Further, as organizations incorporate a growing number of data sources without sufficiently automating their analysis, they risk “alert fatigue.” Security teams in this position spend so much time on the manual labor of sorting out the good data from the bad that they more frequently make mistakes, or even, ironically enough, go back to making decisions without relying on data at all, because it is faster and easier to do so.
In terms of providing truly useful threat intelligence — analysis that is both timely enough to act upon and contextual to your organization — the answer is a threat intelligence solution that includes customization options. Threats come in all shapes and sizes, and the criteria that makes threat intelligence useful will vary not only from organization to organization, but also between the different groups within a security operations center of a single business. Security operations, threat hunters, and compliance professionals all use threat intelligence in completely different ways.

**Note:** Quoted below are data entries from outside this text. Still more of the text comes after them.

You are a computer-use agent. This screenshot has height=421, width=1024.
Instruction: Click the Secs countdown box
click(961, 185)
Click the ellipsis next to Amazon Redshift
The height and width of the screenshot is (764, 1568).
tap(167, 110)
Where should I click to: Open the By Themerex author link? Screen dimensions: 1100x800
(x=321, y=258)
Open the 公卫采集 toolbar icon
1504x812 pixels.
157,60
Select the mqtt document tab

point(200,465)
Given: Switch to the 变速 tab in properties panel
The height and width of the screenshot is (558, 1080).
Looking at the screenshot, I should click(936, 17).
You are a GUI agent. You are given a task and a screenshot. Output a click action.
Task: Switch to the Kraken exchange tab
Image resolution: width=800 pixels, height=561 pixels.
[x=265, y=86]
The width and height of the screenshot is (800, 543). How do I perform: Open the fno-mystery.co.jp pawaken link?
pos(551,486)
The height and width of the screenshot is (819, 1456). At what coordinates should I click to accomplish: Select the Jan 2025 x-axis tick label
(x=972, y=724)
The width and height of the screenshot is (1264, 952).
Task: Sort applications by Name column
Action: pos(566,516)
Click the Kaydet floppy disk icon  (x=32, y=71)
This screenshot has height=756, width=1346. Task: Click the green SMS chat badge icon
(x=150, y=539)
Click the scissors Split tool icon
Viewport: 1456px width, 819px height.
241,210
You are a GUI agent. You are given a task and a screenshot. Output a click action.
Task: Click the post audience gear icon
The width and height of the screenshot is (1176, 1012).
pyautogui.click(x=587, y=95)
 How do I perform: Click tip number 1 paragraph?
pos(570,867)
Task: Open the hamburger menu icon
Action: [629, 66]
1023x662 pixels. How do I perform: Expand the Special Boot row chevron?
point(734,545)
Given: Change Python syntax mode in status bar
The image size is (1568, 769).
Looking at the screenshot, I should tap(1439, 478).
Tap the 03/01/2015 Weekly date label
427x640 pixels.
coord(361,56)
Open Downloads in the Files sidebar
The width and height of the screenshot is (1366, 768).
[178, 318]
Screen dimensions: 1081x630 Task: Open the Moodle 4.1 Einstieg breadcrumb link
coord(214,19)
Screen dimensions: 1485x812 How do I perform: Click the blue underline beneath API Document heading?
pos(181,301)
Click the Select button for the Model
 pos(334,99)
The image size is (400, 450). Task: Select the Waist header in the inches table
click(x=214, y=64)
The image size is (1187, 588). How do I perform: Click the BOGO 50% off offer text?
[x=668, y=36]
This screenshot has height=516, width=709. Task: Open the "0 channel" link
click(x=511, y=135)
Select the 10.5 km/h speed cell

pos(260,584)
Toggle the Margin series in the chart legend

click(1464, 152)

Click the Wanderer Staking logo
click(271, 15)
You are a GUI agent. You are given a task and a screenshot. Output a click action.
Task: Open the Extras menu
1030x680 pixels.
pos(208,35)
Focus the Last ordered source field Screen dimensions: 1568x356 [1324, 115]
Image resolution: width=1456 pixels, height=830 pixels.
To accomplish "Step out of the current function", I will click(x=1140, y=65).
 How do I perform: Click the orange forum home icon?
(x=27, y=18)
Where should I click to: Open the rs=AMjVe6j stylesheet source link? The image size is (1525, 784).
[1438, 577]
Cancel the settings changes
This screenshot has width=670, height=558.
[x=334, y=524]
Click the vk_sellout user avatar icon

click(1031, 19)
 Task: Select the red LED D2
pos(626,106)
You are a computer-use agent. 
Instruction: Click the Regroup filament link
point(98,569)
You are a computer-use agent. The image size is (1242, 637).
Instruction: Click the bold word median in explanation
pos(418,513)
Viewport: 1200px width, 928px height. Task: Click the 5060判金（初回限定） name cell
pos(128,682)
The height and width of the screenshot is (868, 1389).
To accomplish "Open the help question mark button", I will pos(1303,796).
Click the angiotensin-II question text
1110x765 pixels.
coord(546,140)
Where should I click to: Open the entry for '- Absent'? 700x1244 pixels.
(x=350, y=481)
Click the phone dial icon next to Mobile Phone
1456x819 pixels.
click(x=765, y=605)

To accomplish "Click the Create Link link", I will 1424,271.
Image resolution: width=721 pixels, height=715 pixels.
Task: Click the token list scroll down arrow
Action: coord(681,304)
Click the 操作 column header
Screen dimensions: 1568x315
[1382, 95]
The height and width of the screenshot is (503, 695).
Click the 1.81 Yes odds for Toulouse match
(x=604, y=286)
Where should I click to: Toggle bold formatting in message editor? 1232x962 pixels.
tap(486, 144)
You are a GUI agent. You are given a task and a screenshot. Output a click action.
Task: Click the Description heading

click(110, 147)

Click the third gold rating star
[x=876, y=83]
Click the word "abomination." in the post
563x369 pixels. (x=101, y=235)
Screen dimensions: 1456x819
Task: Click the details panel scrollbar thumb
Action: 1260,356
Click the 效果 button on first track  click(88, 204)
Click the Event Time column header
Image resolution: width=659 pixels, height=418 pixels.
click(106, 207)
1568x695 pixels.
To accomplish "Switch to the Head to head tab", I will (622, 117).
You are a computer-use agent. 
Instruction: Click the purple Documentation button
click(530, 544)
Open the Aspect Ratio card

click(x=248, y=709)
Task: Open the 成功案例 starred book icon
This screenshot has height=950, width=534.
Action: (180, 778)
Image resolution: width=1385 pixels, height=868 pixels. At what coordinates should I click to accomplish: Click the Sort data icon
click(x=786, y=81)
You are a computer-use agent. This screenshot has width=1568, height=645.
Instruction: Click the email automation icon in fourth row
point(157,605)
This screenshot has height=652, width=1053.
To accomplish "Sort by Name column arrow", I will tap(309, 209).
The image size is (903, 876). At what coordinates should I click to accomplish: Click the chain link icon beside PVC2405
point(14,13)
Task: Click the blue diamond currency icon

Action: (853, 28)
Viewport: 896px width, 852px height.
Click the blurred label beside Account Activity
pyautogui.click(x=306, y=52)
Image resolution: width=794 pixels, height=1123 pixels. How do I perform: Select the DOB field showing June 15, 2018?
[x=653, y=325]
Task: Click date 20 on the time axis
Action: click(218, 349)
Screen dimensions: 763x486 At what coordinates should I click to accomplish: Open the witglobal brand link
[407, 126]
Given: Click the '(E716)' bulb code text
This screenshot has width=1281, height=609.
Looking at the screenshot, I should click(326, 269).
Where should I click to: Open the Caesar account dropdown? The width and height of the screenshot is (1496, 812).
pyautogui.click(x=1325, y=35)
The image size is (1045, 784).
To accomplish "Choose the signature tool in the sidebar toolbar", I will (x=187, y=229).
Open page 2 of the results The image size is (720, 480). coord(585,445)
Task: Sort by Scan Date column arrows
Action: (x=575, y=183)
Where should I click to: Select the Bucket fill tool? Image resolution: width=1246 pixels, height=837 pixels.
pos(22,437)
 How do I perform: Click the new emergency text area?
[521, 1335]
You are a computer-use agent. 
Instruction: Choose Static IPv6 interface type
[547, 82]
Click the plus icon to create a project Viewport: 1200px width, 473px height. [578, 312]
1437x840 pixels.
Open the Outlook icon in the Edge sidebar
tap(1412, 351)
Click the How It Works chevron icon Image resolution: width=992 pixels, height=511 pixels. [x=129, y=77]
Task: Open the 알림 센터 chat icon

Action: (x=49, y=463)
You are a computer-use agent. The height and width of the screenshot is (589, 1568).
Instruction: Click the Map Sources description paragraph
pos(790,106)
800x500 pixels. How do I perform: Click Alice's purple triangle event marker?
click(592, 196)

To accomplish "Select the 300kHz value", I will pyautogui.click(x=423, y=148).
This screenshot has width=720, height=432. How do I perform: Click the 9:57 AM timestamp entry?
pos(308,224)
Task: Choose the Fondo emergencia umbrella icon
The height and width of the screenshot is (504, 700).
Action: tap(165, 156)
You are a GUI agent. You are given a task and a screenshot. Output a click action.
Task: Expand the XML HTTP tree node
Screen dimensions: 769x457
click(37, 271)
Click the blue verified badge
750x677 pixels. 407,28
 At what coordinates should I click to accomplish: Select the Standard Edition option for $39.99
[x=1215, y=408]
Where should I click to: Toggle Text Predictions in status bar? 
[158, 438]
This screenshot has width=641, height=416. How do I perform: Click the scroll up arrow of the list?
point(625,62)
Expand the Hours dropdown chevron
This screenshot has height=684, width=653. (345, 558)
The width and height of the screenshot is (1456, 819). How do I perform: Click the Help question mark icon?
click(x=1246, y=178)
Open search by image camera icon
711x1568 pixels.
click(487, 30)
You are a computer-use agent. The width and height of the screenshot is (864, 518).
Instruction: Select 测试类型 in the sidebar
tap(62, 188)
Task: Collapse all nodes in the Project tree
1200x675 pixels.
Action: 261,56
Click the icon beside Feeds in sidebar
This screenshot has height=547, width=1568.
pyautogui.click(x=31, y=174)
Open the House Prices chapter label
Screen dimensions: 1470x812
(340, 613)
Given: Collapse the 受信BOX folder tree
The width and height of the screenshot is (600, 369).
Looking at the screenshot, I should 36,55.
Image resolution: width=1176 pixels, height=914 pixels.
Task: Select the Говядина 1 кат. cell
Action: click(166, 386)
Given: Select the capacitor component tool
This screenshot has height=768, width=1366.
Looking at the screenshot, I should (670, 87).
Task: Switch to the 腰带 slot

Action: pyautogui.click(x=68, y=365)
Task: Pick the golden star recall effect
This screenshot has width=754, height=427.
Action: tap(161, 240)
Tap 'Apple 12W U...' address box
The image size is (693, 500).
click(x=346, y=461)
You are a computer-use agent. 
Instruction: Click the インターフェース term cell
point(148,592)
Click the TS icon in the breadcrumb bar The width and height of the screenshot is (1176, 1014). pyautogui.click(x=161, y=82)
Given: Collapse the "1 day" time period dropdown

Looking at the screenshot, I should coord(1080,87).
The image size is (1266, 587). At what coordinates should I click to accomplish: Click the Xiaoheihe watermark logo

In a recent research paper, ESG recommended that customizable threat intelligence solutions should be able to create specific dashboards or enhance threat intelligence feeds with custom notes, whitelists and blacklists, risk scores, and so on. This ability to filter, query, and add notes to threat intelligence makes it easier to adapt it to the specific use cases that different parts of your organization have.
In the data collection stage, a customizable solution should easily incorporate and filter different feeds. That includes data from both open sources, like blogs, social media, news stories, and publicly available reports; and closed sources, like forums on the dark web. It’s relatively easy for threat intelligence solutions to organize binary data feeds to make them more consumable for analysts, for example, by arranging the data into a spreadsheet that includes context, like how recently an indicator of compromise appeared, or how many sources it was identified in. However the data comes, a threat intelligence solution should automatically sort and filter it, saving security analysts from doing the heavy lifting. But simple aggregation like that is of only limited usefulness.
Threat data should be processed into usable information with the right analytics technology. Such technology might include natural language processing, which more intelligently identifies patterns rather than blindly throwing out alerts every time a crawler stumbles over a flagged keyword, saving analysts the pain of dealing with false positives. Analytics technology should also be able to compare new data against a dataset unique to your organization so that it can better identify the specific vulnerabilities in your system.
One way that smart customization options can better help sort and filter data is by combining them with different narrative types to get a more complete picture. For example, a piece of binary data like an IP address taken from a threat feed might be combined with more information about a rogue domain, a recent sighting of that IP by a honeypot, and a tweet that suggests an attack might have come from it. A solution that is able to see the link between these disparate threads will provide far more context, allowing users to make more informed decisions.
This kind of investigation can be time-consuming for a human analyst to perform, so a customizable solution with advanced analytics technology that works fast enough for relevant alerts to come in real time can be a significant aid for analysts. Merging external cyber threat intelligence with your internal security telemetry will help you take remedial action more quickly and accelerate your investigations into potential or future threats.